== Parts of the exercise ==
#1 According to the "Real Man" essay, why was dressing as a fairy for Halloween of little consequence to the writer? Answer in one to three sentences.
#2 In the "Real Man" essay, who dared the writer to go as a fairy for Halloween?
#3 Transcribe the "Real Man" essay from "One night in" up to and including "thought, I agreed.".
──────── Extract to read ────────
What is a “Real Man?”

November 2, 2014

Due to shifts in public funding in South Africa, with many other funding avenues exhausted, for the first time in a long time, Beth Uriel is truly facing closure before even the year end. Beth Uriel has supported countless young men in their journey from boys to men, and it would be a travesty to see them close their doors. I wrote this piece to support their REAL MAN campaign, created to help drum-up financial support and general awareness around the issues they work with on a daily basis.

Hypocritical Halloween

One night in 2008, like many of my fondest nights spent in Cape Town, I was sitting around with a group of friends, enjoying food, laughter, and communion. Halloween was quickly approaching and, though I don’t know how we arrived at that very moment, my friend Lindsay―manager and head social worker at Beth Uriel―dared me to go as a fairy for Halloween. Without thought, I agreed.

Though I rarely turn down a fun dare, both Lindsay and I knew it wouldn’t even take something as formal as a dare to get me to dress as a fairy, on any night, much less Halloween. Dressing as a fairy was really inconsequential to me, especially considering my past. I grew up constantly playing dress-up―also involving every friend and family member I could coerce into dressing-up in some random costume I had made―and my childhood pictures are hard evidence of that fact. I would say I am dressed in some costume that I had made or acquired in approximately three out of five of my childhood photographs―cheetahs, robots, ballerinas, chickens, clowns, cowboys, flappers, monsters, Paula Abdul’s backup dancers, punks, miscellaneous unidentifiable people and creatures, and beyond.

As a kid, I never felt any more or less “masculine” dressed as a clown or cowboy or princess. I just liked dressing-up. My mom still tells stories of how one of my favorite parts of playing baseball was getting dressed-up in the uniform, making sure every piece of apparel was perfectly in place, including ensuring that my batting gloves hung out of my back pants’ pocket in the most perfect and stylish way, a type of behavior our sexist socialization might consider “sissy” or “effeminate” or “wrong.” At the time, I―maybe innocently―didn’t see it that way. I just wanted to look good.

I was never a “normal” boy. I am not a “normal” man. I was, and am, just me.
──────── Records ────────
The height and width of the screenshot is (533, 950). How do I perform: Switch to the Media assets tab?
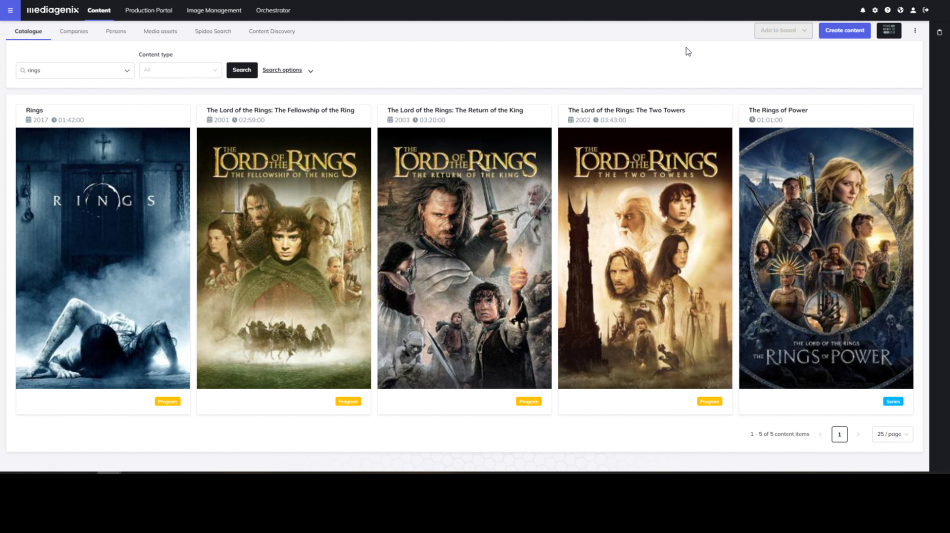click(160, 31)
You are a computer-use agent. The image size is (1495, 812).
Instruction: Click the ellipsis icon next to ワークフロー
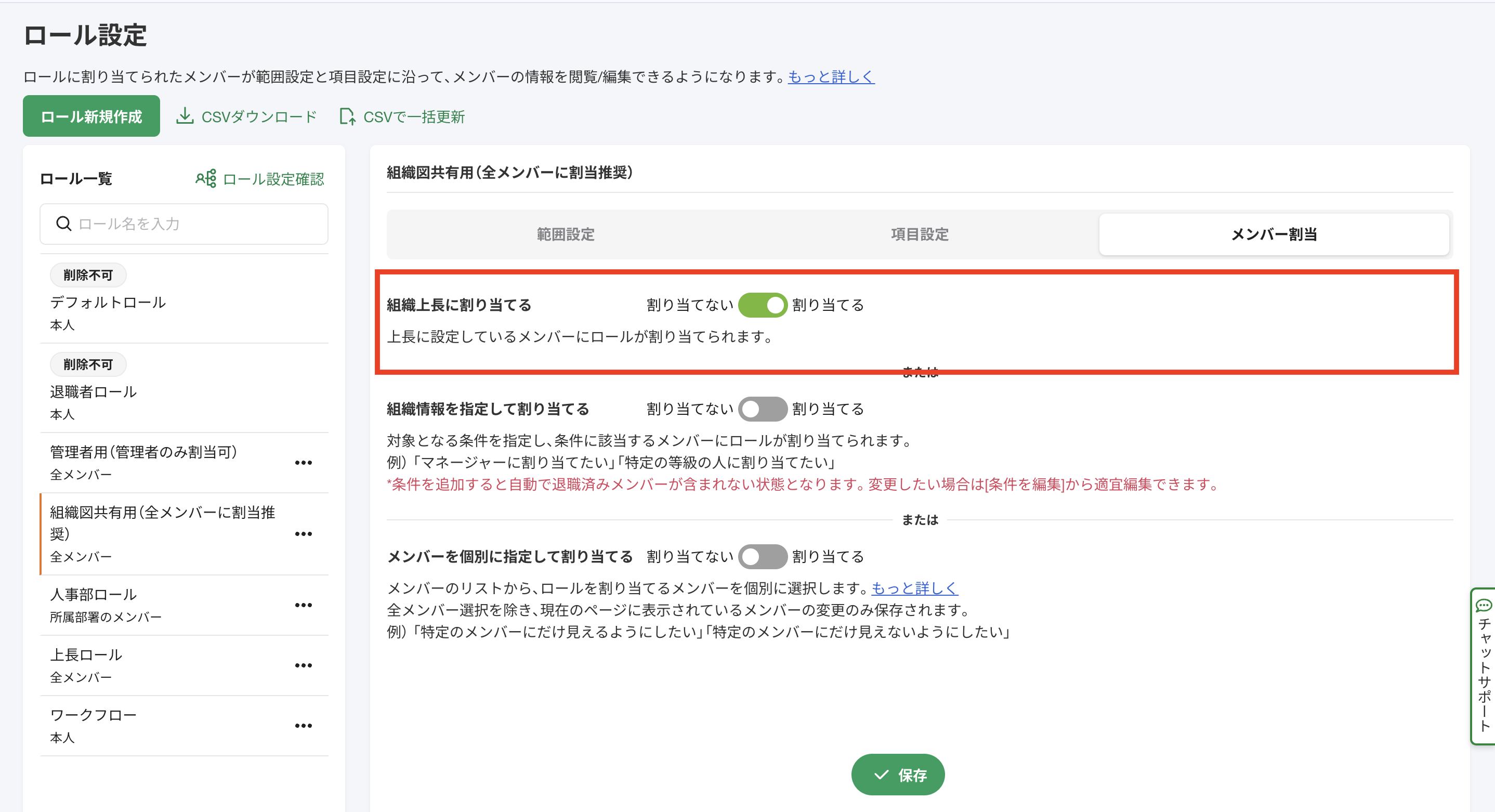click(303, 726)
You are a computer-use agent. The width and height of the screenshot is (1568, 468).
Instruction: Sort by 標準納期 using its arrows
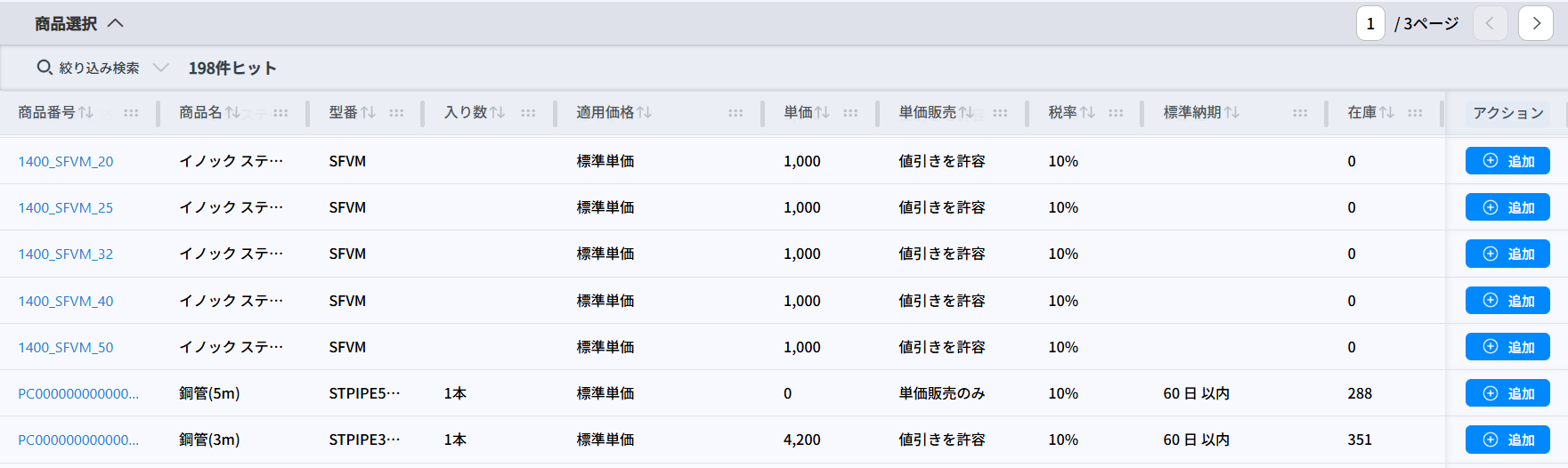pos(1231,112)
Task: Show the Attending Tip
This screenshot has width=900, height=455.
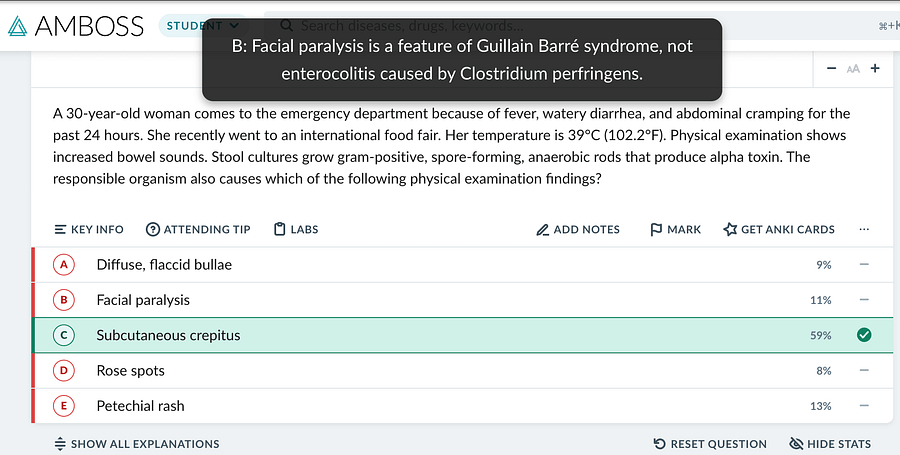Action: 198,230

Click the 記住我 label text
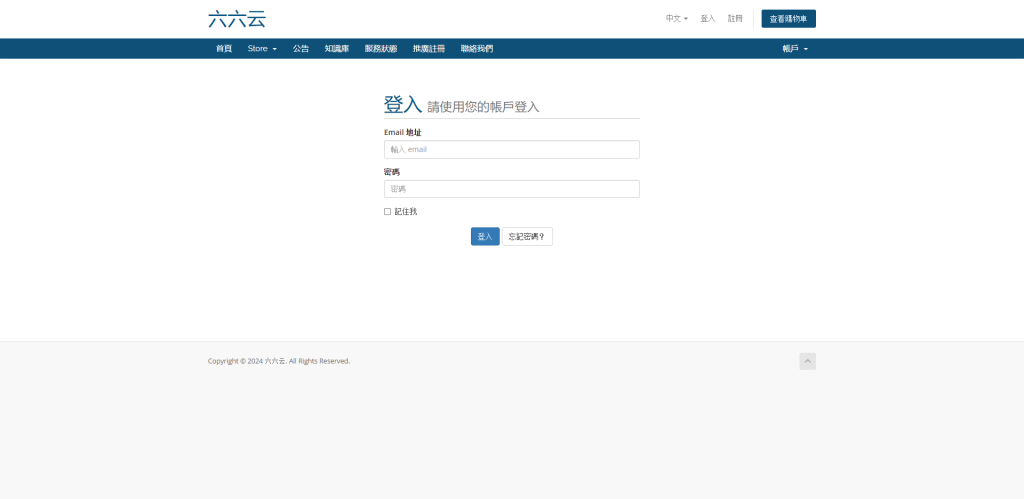click(406, 212)
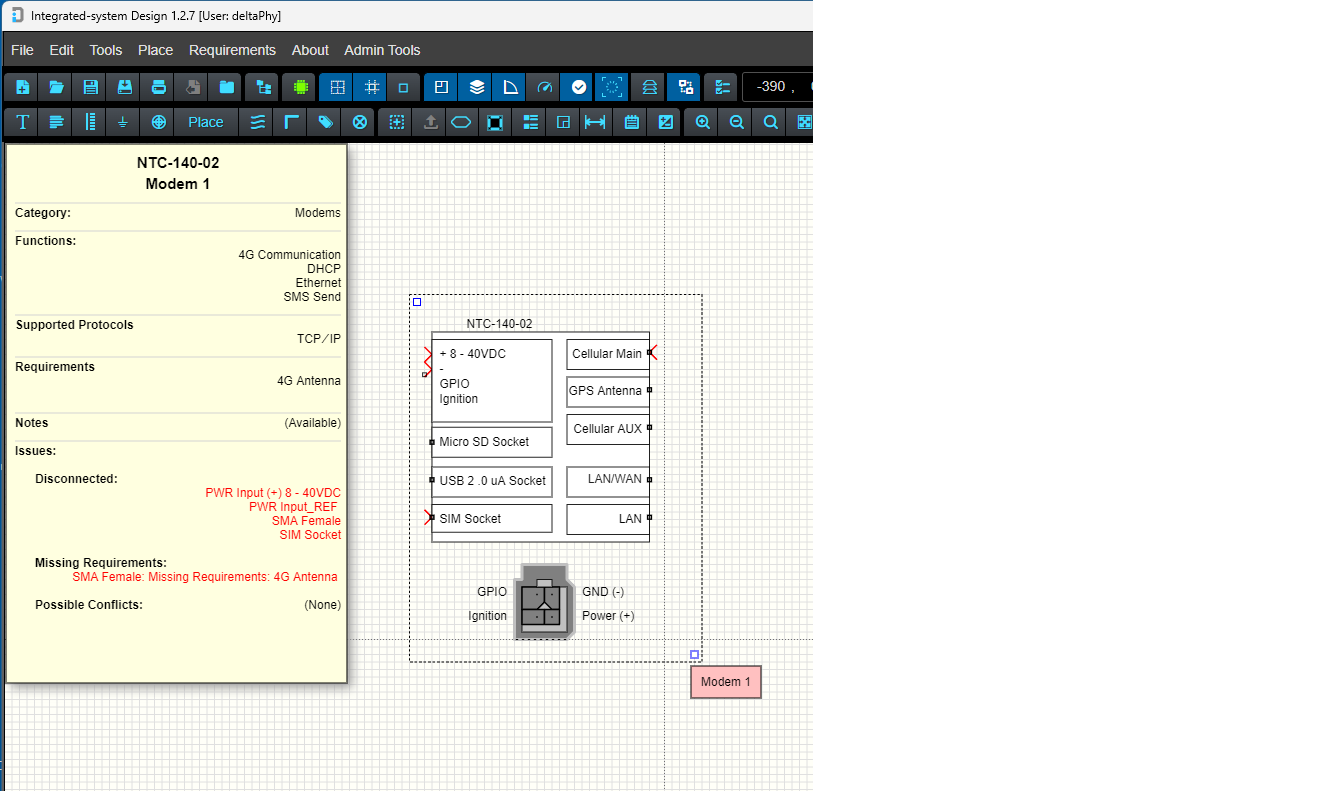The width and height of the screenshot is (1322, 791).
Task: Click the ground symbol tool
Action: tap(124, 122)
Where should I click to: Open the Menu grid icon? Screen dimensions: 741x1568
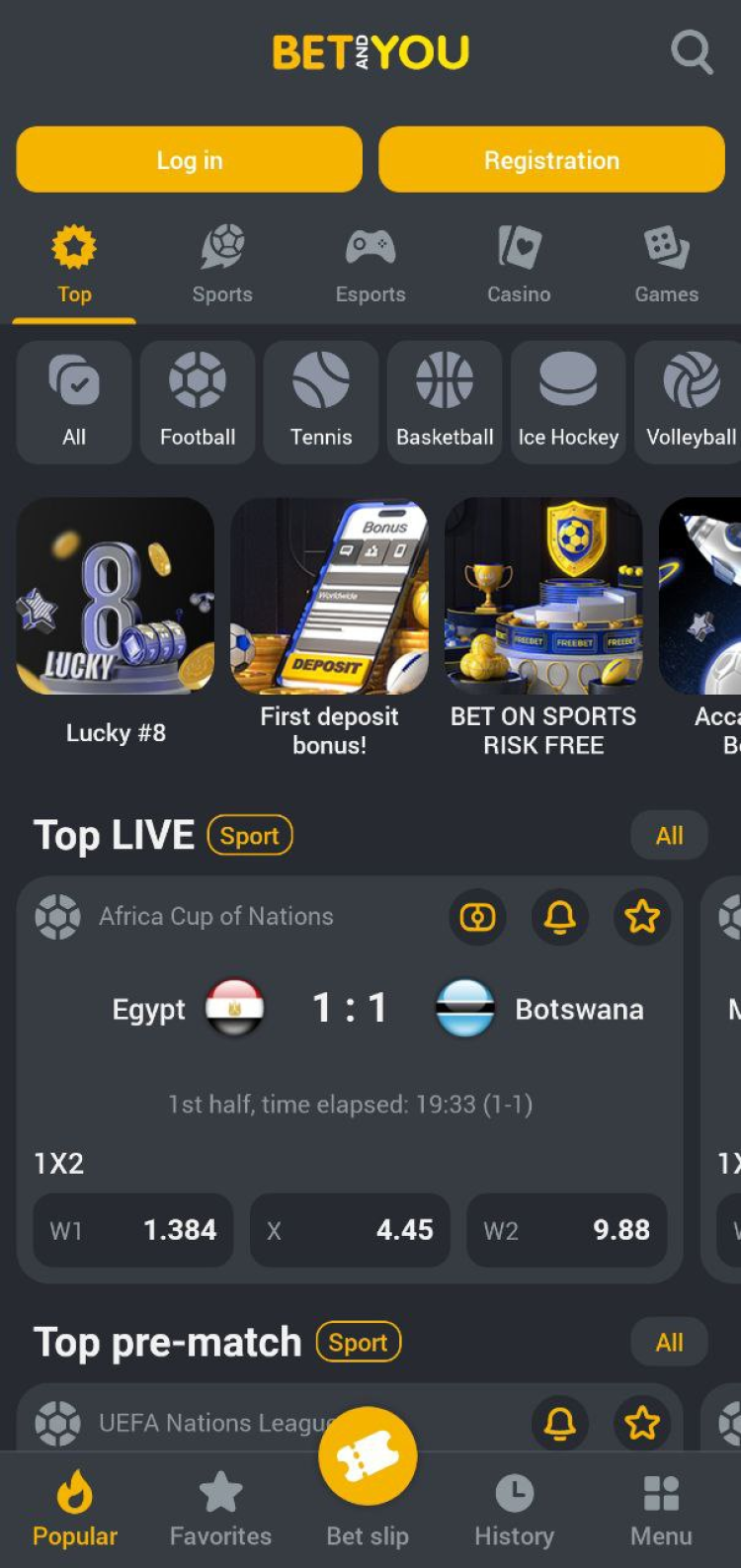pos(661,1493)
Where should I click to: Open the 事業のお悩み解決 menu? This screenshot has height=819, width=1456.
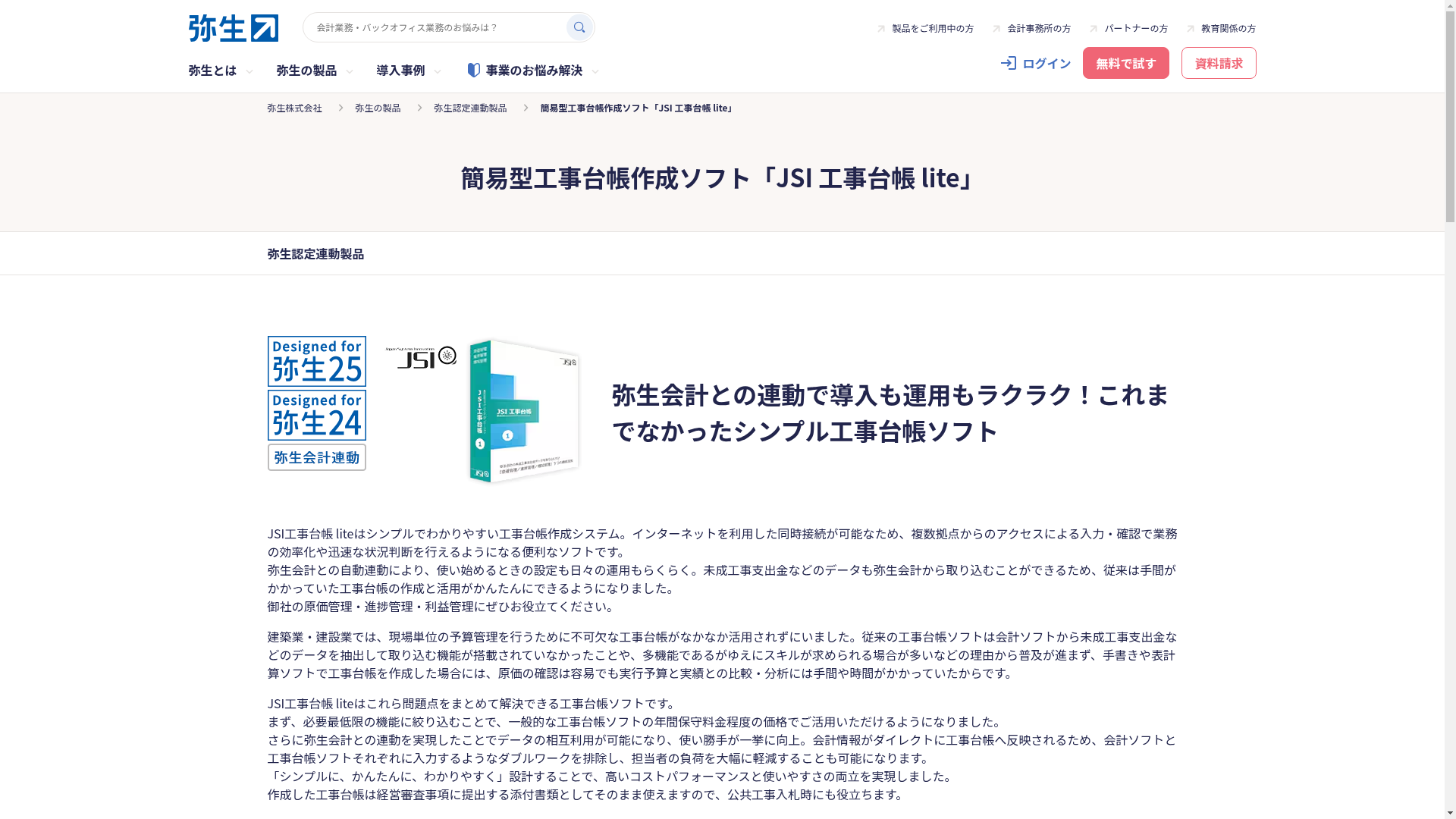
────────
== Results of the tasks ==
#1 Dressing as a fairy was of little consequence because of the writer's past. As a child, the writer constantly played dress-up and is in a homemade or acquired costume in roughly three out of five childhood photographs.

#2 Lindsay, the manager and head social worker at Beth Uriel, made the dare.

#3
One night in 2008, like many of my fondest nights spent in Cape Town, I was sitting around with a group of friends, enjoying food, laughter, and communion. Halloween was quickly approaching and, though I don’t know how we arrived at that very moment, my friend Lindsay―manager and head social worker at Beth Uriel―dared me to go as a fairy for Halloween. Without thought, I agreed.